La cour suprême a estimé que la cour d'appel avait privé sa décision de base légale en accueillant la demande après avoir relevé que le règlement intérieur n'autorise que le stationnement de véhicules et que la société COGEMAD a commis un empiétement sur les parties indivises sans aucun droit, constitutif d'un trouble manifestement illicite pour ses voisins directs, sans rechercher, comme elle y était invitée, si les installations litigieuses, qui n'occupaient qu'une partie du terrain indivis, portaient atteinte à l'exercice du droit d'usage et de jouissance de M. et Mme X... et des SCI sur ce terrain.

Par déclaration du 19 septembre 2018, les SCI 10 [...] ont saisi la cour de ce renvoi de cassation. Cette affaire a été inscrite au registre des affaires en cours sous le n° 18/21095.

Les époux X... ont également saisi la cour de ce renvoi par déclaration du 21 septembre 2018 en intimant aussi les SCI 10 [...] . Cette affaire a été inscrite sous le numéro 18/21206.

Les époux X... ont conclu le 9 novembre 2018. Les SCI 10 [...] ont conclu dans les deux affaires de manière identique le 5 février 2019, de même que la SAS COGEMAD le 5 décembre 2018.
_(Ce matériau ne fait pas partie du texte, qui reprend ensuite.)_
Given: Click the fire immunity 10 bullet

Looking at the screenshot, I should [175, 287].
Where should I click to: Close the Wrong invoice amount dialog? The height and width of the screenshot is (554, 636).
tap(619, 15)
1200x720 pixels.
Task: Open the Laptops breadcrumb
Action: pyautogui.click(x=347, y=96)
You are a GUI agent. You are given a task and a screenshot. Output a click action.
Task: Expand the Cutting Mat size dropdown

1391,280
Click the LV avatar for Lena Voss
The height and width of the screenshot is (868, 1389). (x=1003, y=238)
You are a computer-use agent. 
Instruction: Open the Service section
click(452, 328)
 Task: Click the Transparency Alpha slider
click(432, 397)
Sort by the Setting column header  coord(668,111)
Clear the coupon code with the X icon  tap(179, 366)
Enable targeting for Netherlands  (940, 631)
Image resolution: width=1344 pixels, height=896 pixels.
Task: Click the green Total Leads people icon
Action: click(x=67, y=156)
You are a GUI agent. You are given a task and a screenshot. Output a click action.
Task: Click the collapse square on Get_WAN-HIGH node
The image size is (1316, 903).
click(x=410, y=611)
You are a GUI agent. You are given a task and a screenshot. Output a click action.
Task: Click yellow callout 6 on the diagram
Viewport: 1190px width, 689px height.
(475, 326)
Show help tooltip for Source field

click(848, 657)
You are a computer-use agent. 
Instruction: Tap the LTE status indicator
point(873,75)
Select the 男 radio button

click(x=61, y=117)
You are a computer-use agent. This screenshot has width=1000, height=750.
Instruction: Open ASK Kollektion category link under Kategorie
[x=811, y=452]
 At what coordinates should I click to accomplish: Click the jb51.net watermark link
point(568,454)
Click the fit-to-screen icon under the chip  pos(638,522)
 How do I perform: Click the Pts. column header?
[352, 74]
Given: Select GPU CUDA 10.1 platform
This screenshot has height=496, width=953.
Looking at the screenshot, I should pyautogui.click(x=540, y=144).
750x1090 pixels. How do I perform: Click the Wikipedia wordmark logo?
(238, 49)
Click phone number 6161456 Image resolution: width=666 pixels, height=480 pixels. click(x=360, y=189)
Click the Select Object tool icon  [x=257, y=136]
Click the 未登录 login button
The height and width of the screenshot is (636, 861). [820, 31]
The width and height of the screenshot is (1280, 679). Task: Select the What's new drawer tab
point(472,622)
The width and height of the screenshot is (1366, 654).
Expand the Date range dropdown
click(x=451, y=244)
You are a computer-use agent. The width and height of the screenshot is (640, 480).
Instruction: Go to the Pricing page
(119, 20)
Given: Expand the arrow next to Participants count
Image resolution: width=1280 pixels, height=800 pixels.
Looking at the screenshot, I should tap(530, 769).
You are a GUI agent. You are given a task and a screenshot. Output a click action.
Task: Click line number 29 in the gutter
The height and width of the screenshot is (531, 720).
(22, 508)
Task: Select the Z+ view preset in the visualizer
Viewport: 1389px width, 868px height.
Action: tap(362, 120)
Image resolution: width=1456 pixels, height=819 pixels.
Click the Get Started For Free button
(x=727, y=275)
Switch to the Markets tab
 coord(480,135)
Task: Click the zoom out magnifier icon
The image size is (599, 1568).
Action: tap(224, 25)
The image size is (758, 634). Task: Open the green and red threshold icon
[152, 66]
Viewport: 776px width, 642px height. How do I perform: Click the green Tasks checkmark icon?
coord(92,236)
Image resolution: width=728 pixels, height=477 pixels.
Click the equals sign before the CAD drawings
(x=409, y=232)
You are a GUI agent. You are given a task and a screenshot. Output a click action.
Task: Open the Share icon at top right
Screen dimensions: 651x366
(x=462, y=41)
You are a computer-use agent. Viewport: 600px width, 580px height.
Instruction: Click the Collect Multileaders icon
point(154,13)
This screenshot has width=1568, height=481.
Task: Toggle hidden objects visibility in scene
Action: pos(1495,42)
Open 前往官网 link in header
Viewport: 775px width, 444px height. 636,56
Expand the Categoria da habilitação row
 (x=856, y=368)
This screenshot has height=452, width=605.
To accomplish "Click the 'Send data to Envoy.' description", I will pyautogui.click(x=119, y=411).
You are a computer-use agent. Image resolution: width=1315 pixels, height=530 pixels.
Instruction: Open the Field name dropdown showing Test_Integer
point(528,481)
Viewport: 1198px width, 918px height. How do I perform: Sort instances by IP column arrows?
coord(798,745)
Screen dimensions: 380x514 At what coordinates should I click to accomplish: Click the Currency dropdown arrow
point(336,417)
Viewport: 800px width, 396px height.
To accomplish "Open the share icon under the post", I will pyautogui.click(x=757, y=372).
Les deux affaires ont été inscrites au rôle de l'audience du 21 février 2019 et la clôture de leur instruction fixée au 13 février 2019.

Les demandes des parties

Au terme de leurs conclusions communiquées par voie électronique le 9 novembre 2018, M. et Mme X... ont demandé à la cour, sur le fondement des articles 815-2 et 815-9 du code civil, 809, alinéa 1, du code de procédure civile et L.131-1 du code des procédures civiles d'exécution, de :

- les déclarer recevables et bien fondés en leurs demandes ;

- infirmer l'ordonnance de référé rendue par le président du tribunal de grande instance de Paris en date du 17 mai 2017 ;

statuant à nouveau :

- ordonner à la SAS COGEMAD de procéder à l'enlèvement de toute construction et installation se trouvant sur la parcelle cadastrée section [...] , sous astreinte de 1 000 euros par jour de retard, à compter de la signification de la décision ;

- interdire à la société COGEMAD et ses préposés de se garer ou réserver des emplacements de parking, à l'exception de ceux se trouvant devant sa parcelle, sous astreinte de 1 000 euros par infraction constatée à compter de la signification de la décision ;

- condamner la société COGEMAD à leur régler la somme de 8 000 euros en application de l'article 700 du code de procédure civile et à supporter les dépens de première instance et d'appel, en ceux-ci compris les honoraires de constat d'huissier.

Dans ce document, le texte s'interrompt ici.